Each year, CAHI offers one or more events focused on our professional lives as researchers and teachers in the university: we have had visits and workshops on grant-writing (with program officers from NEH, ACLS, and Mellon), discussions of changes in graduate education and the future of the PhD, and workshops focused on writing for the public.
Professional Development
Toward a More Humane University
Bill Hart-Davidson and Kathleen Fitzpatrick
Thursday and Friday, November 14 + 15, 2019
This year, CAHI and the Institute for Digital Arts and Humanties bring two colleagues from Michigan State University who have been thinking a lot about the future of the university, Bill Hart-Davidson and Kathleen Fitzpatrick. They will together present some results of recent collaborations between them in a talk titled “Toward a More Humane University.”
Hart-Davidson has been involved—as both rhetorician and administrator—with rethinking how we measure professional achievement, how we make judgments for promotion, salary, and so on. He has also developed very successful models for helping faculty in getting and making the most of grants and fellowships. Fitzpatrick has been imagining futures for academic work for years now, not least with her important work Planned Obsolescence: Publishing, Technology, and the Future of the Book (NYU, 2011). After having served for several years as Director of Scholarly Communication at the Modern Language Association, Fitzpatrick will share the wealth of her experience and reflection, and her concept of “generous thinking.”
Both Hart-Davidson and Fitzpatrick will offer workshops on the morning of Friday, November 15.
Kathleen Fitzpatrick is Director of Digital Humanities at Michigan State University, where she is also a member of the English Department. She served for several years as Director of Scholarly Communication at the Modern Language Association, and is Project Director of Humanities Commons. She is author of three books, most recently Generous Thinking: A Radical Approach to Saving the University (John Hopkins, 2019).

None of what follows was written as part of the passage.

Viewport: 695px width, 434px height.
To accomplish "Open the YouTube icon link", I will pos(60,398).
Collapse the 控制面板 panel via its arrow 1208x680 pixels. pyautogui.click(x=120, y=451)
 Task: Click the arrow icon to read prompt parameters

Bill Hart-Davidson is Associate Dean of Graduate Education and Research in the College of Arts and Letters at Michigan State University. He is also a Senior Researcher in the Writing, Information, and Digital Experience Lab. A specialist in rhetoric, composition, and digital humanities, Hart-Davidson is author of over fifty articles, and is co-inventor of Eli Review, a software service that supports writing instruction.
Thursday, November 14:
“Toward a More Humane University”
4 p.m., Dogwood Room, Indiana Memorial Union
A joint presentation by Kathleen Fitzpatrick and Bill Hart-Davidson.
Friday, November 15:
Working in Public: A Workshop on Generous Thinking with Kathleen Fitzpatrick
9:30 a.m., Hazelbaker Hall, Wells Library E159
With the Institute for Digital Arts and Humanities, Fitzpatrick will hold a “Generous DAH” workshop aimed at helping faculty re-envision some of the elements of their current research projects in light of concepts behind Generous Thinking (collaboration, collective-interest projects with a public facet), as well as how such work can be present in the classroom.
Grant Strategy Workshops with Bill Hart-Davidson
9:30 a.m., Faculty Room of the University Club, Indiana Memorial Union
Hart-Davidson will share information he has developed to help faculty researchers in arts and humanities succeed in the world of grants and fellowships: on shaping ideas, pitching, project management, and more. Faculty and students are invited to attend any or all of the modules.
Session modules:
9:30-10:00: “Charting Pathways to Intellectual Leadership”
10:15-10:45: “Creating an Idea that Others Can Invest In”
11:00-11:30: “Building a Collaborative Team”
11:45-12:15: “Building a Funding Strategy”
Buffet Lunch
12:30 p.m., Faculty Room of the Univesity Club, Indiana Memorial Union
All workshop participants are welcome to attend.